▶

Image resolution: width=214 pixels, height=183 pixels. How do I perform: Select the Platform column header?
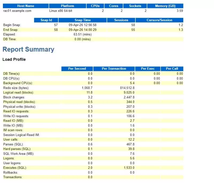[x=68, y=6]
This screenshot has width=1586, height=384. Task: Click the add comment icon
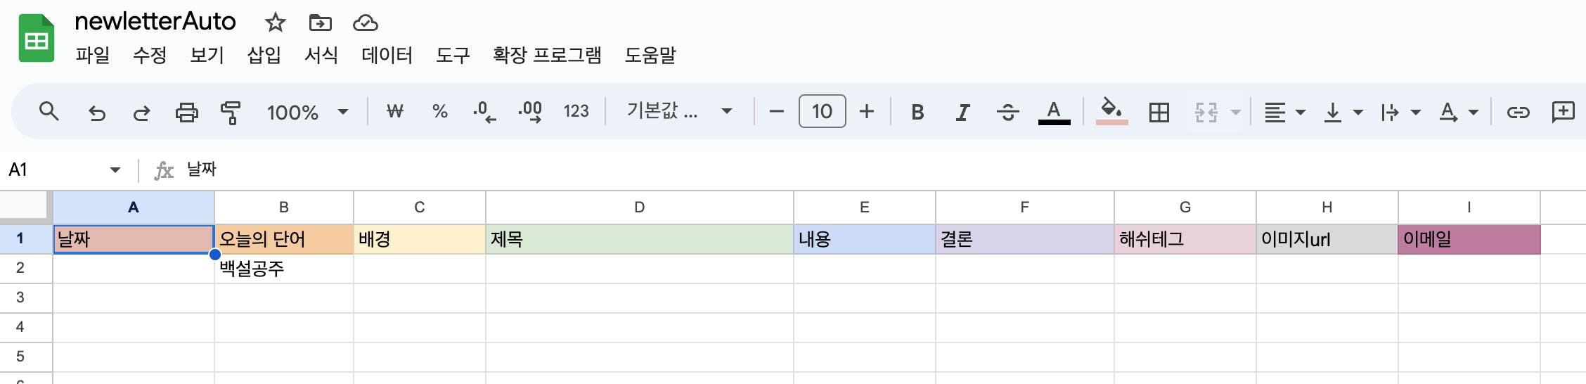click(x=1563, y=111)
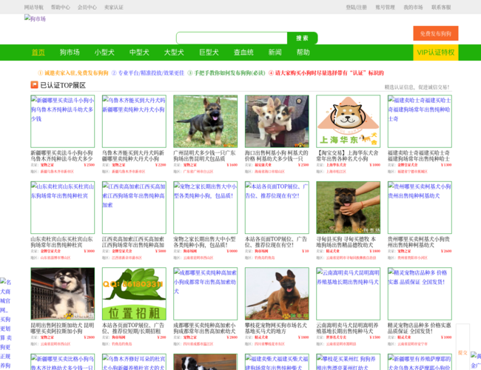Open the 小型犬 category tab
Viewport: 481px width, 370px height.
pos(104,53)
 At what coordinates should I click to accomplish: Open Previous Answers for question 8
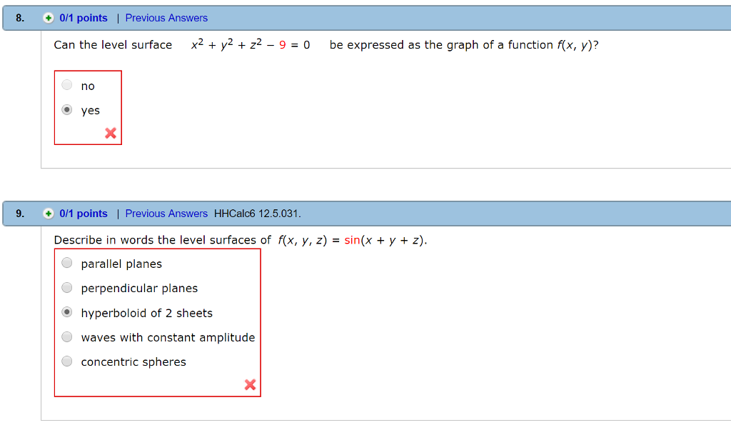click(x=166, y=17)
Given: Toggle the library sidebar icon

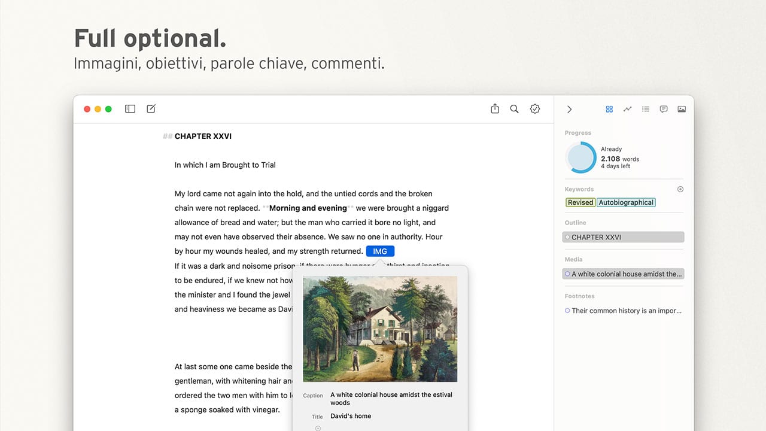Looking at the screenshot, I should (x=130, y=109).
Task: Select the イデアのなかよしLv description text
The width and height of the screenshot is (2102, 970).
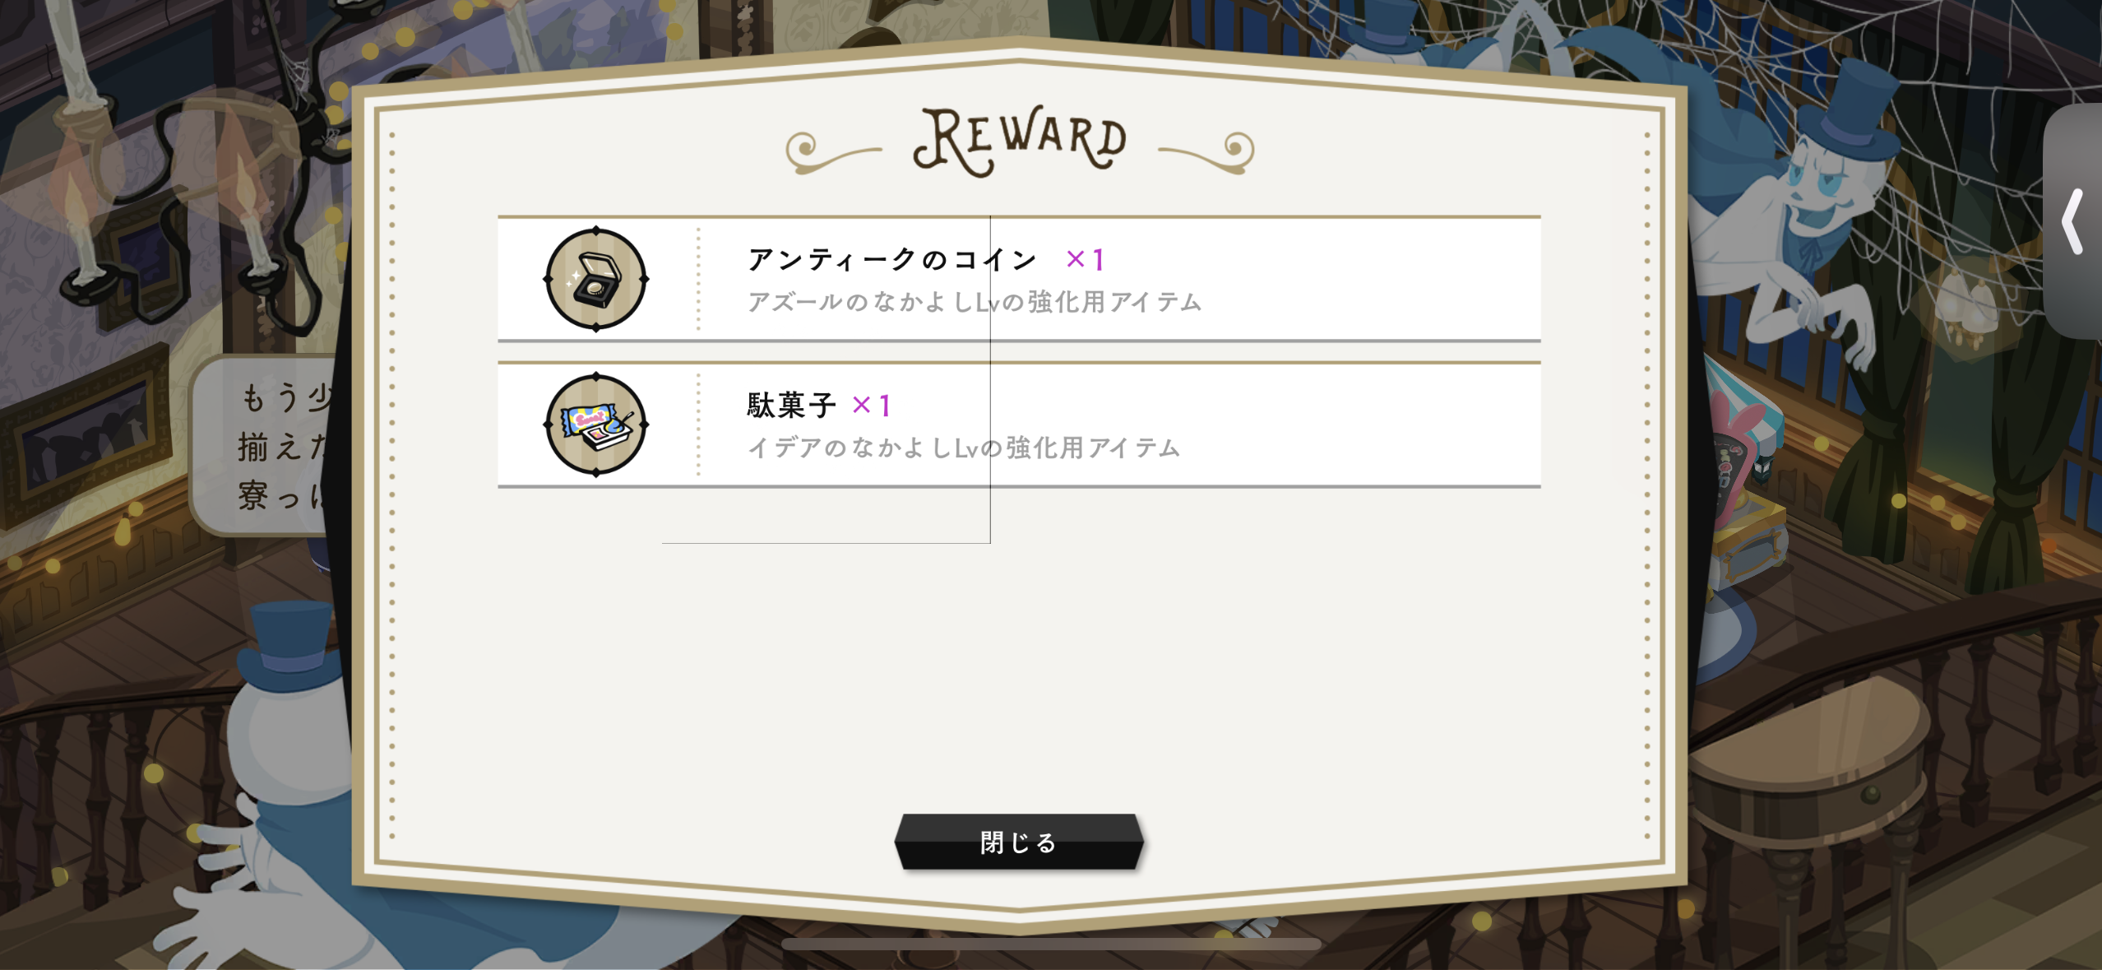Action: pos(963,448)
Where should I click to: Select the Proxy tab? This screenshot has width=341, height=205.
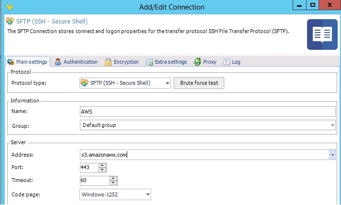[205, 62]
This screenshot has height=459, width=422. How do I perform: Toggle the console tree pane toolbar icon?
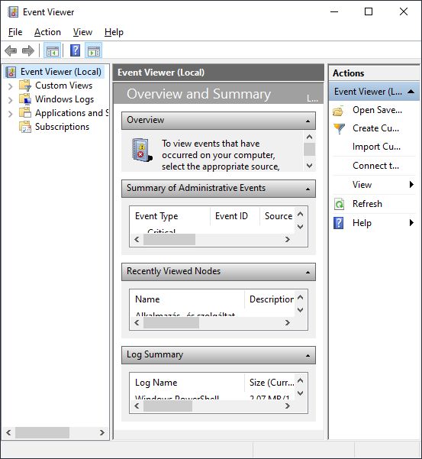point(53,51)
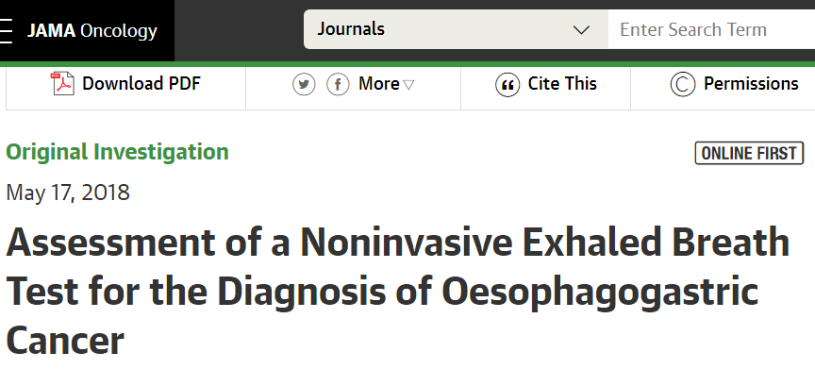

◀

Transcribe all of the material exactly, leaving out whatever pictures it contains.

Image resolution: width=214 pixels, height=183 pixels. How do I perform: Select the Platform column header?
[x=68, y=6]
This screenshot has width=1586, height=384. Task: Click the add comment icon
click(x=1563, y=111)
Open the 小型犬 category tab
Viewport: 481px width, 370px height.
pos(104,53)
 At what coordinates should I click to accomplish: Open Previous Answers for question 8
click(x=166, y=17)
Given: Toggle the library sidebar icon

Looking at the screenshot, I should (x=130, y=109).
Task: Select the イデアのなかよしLv description text
The width and height of the screenshot is (2102, 970).
Action: pos(963,448)
Where should I click to: Select the Proxy tab? This screenshot has width=341, height=205.
[205, 62]
This screenshot has height=459, width=422. How do I perform: Toggle the console tree pane toolbar icon?
point(53,51)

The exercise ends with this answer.